# Job
Write out all of the entries below again, putting "desktop automation agent" wherever "computer-use agent" occurs and leaving everything else unchanged.

# Data rows
--------------------------------------------------

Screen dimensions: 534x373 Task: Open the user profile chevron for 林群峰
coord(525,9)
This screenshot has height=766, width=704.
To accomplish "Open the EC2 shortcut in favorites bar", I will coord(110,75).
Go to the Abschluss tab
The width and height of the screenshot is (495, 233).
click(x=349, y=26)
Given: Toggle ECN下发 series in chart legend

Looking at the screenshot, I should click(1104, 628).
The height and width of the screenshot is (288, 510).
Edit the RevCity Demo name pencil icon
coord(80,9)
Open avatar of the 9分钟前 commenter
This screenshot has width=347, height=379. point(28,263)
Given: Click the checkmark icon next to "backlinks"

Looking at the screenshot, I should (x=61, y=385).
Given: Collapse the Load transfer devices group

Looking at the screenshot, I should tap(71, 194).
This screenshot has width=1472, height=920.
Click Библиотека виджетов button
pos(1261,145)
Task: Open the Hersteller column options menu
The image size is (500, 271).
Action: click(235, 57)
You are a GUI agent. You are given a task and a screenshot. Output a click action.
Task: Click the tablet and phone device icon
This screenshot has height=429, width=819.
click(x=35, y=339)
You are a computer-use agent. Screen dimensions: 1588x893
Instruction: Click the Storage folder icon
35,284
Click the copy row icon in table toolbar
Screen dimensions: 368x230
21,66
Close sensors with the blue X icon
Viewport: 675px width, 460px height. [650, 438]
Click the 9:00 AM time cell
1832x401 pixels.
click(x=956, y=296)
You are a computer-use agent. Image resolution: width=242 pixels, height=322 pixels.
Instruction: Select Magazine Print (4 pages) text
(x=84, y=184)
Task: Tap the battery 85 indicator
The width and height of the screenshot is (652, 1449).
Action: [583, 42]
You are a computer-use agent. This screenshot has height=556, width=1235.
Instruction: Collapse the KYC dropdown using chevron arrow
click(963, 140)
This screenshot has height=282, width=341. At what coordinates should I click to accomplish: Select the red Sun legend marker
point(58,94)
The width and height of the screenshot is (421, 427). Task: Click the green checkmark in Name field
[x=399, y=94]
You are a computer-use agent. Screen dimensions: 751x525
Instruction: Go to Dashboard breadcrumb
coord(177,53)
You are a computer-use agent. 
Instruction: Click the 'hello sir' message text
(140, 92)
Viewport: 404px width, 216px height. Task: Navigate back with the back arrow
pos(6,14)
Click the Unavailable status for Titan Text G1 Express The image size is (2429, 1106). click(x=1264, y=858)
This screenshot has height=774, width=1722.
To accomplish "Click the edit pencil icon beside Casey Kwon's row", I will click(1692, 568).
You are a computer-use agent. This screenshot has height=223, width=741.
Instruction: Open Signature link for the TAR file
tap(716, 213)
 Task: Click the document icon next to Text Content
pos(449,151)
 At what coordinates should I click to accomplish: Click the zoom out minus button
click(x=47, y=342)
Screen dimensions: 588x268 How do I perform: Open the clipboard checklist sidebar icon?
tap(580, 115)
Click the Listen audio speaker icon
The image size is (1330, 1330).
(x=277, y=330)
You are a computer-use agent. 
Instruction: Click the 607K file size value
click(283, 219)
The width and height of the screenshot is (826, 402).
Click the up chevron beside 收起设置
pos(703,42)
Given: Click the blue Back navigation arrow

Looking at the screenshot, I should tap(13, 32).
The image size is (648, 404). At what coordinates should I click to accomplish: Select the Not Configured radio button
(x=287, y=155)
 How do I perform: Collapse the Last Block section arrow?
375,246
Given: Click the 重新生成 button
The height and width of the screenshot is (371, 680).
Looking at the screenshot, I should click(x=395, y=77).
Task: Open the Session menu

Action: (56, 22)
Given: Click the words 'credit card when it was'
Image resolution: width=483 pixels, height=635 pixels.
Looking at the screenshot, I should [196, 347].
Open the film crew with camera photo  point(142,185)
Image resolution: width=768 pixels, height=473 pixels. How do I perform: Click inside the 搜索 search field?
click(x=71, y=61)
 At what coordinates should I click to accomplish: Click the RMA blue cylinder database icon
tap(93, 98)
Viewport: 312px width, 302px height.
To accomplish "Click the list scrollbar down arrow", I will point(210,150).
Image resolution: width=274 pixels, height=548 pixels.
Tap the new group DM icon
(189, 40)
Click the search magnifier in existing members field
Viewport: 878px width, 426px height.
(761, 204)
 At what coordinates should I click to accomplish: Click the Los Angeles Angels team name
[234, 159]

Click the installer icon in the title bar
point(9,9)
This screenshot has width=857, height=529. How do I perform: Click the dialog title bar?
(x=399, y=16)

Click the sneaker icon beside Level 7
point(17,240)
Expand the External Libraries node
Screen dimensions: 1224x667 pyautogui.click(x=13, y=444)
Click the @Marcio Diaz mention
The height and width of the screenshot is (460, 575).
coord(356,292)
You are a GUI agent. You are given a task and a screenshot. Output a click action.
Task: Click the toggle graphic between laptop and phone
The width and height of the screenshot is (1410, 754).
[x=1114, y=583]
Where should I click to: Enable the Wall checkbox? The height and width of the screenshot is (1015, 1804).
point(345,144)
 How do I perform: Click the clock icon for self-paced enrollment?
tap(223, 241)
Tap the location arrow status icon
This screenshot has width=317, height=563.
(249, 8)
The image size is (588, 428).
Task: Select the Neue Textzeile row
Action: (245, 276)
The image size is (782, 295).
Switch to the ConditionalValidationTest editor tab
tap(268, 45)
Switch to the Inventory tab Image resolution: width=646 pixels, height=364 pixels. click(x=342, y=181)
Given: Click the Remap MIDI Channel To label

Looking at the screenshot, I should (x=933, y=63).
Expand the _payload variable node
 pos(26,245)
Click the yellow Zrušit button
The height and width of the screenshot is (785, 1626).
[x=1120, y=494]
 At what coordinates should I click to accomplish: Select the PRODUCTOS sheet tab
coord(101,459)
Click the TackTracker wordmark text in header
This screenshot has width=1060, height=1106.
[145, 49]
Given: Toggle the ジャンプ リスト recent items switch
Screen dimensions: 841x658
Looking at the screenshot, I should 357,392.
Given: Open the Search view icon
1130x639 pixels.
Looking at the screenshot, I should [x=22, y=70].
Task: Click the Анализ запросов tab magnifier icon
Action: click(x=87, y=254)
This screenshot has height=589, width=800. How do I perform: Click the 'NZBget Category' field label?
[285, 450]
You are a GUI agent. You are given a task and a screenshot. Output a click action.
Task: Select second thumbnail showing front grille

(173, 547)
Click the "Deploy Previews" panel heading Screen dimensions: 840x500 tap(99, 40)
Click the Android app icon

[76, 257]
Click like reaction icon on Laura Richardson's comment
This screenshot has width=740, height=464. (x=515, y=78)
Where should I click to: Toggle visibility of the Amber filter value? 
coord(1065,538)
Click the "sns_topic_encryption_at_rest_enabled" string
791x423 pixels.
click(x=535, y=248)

--------------------------------------------------

# Full response
Screen dimensions: 534x373 Task: Open the user profile chevron for 林群峰
coord(525,9)
This screenshot has height=766, width=704.
To accomplish "Open the EC2 shortcut in favorites bar", I will coord(110,75).
Go to the Abschluss tab
The width and height of the screenshot is (495, 233).
click(x=349, y=26)
Given: Toggle ECN下发 series in chart legend

Looking at the screenshot, I should click(1104, 628).
The height and width of the screenshot is (288, 510).
Edit the RevCity Demo name pencil icon
coord(80,9)
Open avatar of the 9分钟前 commenter
This screenshot has width=347, height=379. point(28,263)
Given: Click the checkmark icon next to "backlinks"

Looking at the screenshot, I should (x=61, y=385).
Given: Collapse the Load transfer devices group

Looking at the screenshot, I should tap(71, 194).
This screenshot has width=1472, height=920.
Click Библиотека виджетов button
pos(1261,145)
Task: Open the Hersteller column options menu
The image size is (500, 271).
Action: click(235, 57)
You are a GUI agent. You are given a task and a screenshot. Output a click action.
Task: Click the tablet and phone device icon
This screenshot has height=429, width=819.
click(x=35, y=339)
You are a desktop automation agent. Screen dimensions: 1588x893
Instruction: Click the Storage folder icon
35,284
Click the copy row icon in table toolbar
Screen dimensions: 368x230
21,66
Close sensors with the blue X icon
Viewport: 675px width, 460px height. [650, 438]
Click the 9:00 AM time cell
1832x401 pixels.
click(x=956, y=296)
You are a desktop automation agent. Image resolution: width=242 pixels, height=322 pixels.
Instruction: Select Magazine Print (4 pages) text
(x=84, y=184)
Task: Tap the battery 85 indicator
The width and height of the screenshot is (652, 1449).
Action: [583, 42]
You are a desktop automation agent. This screenshot has height=556, width=1235.
Instruction: Collapse the KYC dropdown using chevron arrow
click(963, 140)
This screenshot has height=282, width=341. At what coordinates should I click to accomplish: Select the red Sun legend marker
point(58,94)
The width and height of the screenshot is (421, 427). Task: Click the green checkmark in Name field
[x=399, y=94]
You are a desktop automation agent. Screen dimensions: 751x525
Instruction: Go to Dashboard breadcrumb
coord(177,53)
You are a desktop automation agent. 
Instruction: Click the 'hello sir' message text
(140, 92)
Viewport: 404px width, 216px height. Task: Navigate back with the back arrow
pos(6,14)
Click the Unavailable status for Titan Text G1 Express The image size is (2429, 1106). click(x=1264, y=858)
This screenshot has height=774, width=1722.
To accomplish "Click the edit pencil icon beside Casey Kwon's row", I will click(1692, 568).
You are a desktop automation agent. This screenshot has height=223, width=741.
Instruction: Open Signature link for the TAR file
tap(716, 213)
 Task: Click the document icon next to Text Content
pos(449,151)
 At what coordinates should I click to accomplish: Click the zoom out minus button
click(x=47, y=342)
Screen dimensions: 588x268 How do I perform: Open the clipboard checklist sidebar icon?
tap(580, 115)
Click the Listen audio speaker icon
The image size is (1330, 1330).
(x=277, y=330)
You are a desktop automation agent. 
Instruction: Click the 607K file size value
click(283, 219)
The width and height of the screenshot is (826, 402).
Click the up chevron beside 收起设置
pos(703,42)
Given: Click the blue Back navigation arrow

Looking at the screenshot, I should tap(13, 32).
The image size is (648, 404). At what coordinates should I click to accomplish: Select the Not Configured radio button
(x=287, y=155)
 How do I perform: Collapse the Last Block section arrow?
375,246
Given: Click the 重新生成 button
The height and width of the screenshot is (371, 680).
Looking at the screenshot, I should click(x=395, y=77).
Task: Open the Session menu

Action: (56, 22)
Given: Click the words 'credit card when it was'
Image resolution: width=483 pixels, height=635 pixels.
Looking at the screenshot, I should [196, 347].
Open the film crew with camera photo  point(142,185)
Image resolution: width=768 pixels, height=473 pixels. How do I perform: Click inside the 搜索 search field?
click(x=71, y=61)
 At what coordinates should I click to accomplish: Click the RMA blue cylinder database icon
tap(93, 98)
Viewport: 312px width, 302px height.
To accomplish "Click the list scrollbar down arrow", I will point(210,150).
Image resolution: width=274 pixels, height=548 pixels.
Tap the new group DM icon
(189, 40)
Click the search magnifier in existing members field
Viewport: 878px width, 426px height.
(761, 204)
 At what coordinates should I click to accomplish: Click the Los Angeles Angels team name
[234, 159]

Click the installer icon in the title bar
point(9,9)
This screenshot has width=857, height=529. How do I perform: Click the dialog title bar?
(x=399, y=16)

Click the sneaker icon beside Level 7
point(17,240)
Expand the External Libraries node
Screen dimensions: 1224x667 pyautogui.click(x=13, y=444)
Click the @Marcio Diaz mention
The height and width of the screenshot is (460, 575).
coord(356,292)
You are a GUI agent. You are given a task and a screenshot. Output a click action.
Task: Click the toggle graphic between laptop and phone
The width and height of the screenshot is (1410, 754).
[x=1114, y=583]
Where should I click to: Enable the Wall checkbox? The height and width of the screenshot is (1015, 1804).
point(345,144)
 How do I perform: Click the clock icon for self-paced enrollment?
tap(223, 241)
Tap the location arrow status icon
This screenshot has width=317, height=563.
(249, 8)
The image size is (588, 428).
Task: Select the Neue Textzeile row
Action: (245, 276)
The image size is (782, 295).
Switch to the ConditionalValidationTest editor tab
tap(268, 45)
Switch to the Inventory tab Image resolution: width=646 pixels, height=364 pixels. click(x=342, y=181)
Given: Click the Remap MIDI Channel To label

Looking at the screenshot, I should (x=933, y=63).
Expand the _payload variable node
 pos(26,245)
Click the yellow Zrušit button
The height and width of the screenshot is (785, 1626).
[x=1120, y=494]
 At what coordinates should I click to accomplish: Select the PRODUCTOS sheet tab
coord(101,459)
Click the TackTracker wordmark text in header
This screenshot has width=1060, height=1106.
[145, 49]
Given: Toggle the ジャンプ リスト recent items switch
Screen dimensions: 841x658
Looking at the screenshot, I should 357,392.
Given: Open the Search view icon
1130x639 pixels.
Looking at the screenshot, I should [x=22, y=70].
Task: Click the Анализ запросов tab magnifier icon
Action: click(x=87, y=254)
This screenshot has height=589, width=800. How do I perform: Click the 'NZBget Category' field label?
[285, 450]
You are a GUI agent. You are given a task and a screenshot. Output a click action.
Task: Select second thumbnail showing front grille

(173, 547)
Click the "Deploy Previews" panel heading Screen dimensions: 840x500 tap(99, 40)
Click the Android app icon

[76, 257]
Click like reaction icon on Laura Richardson's comment
This screenshot has width=740, height=464. (x=515, y=78)
Where should I click to: Toggle visibility of the Amber filter value? 
coord(1065,538)
Click the "sns_topic_encryption_at_rest_enabled" string
791x423 pixels.
click(x=535, y=248)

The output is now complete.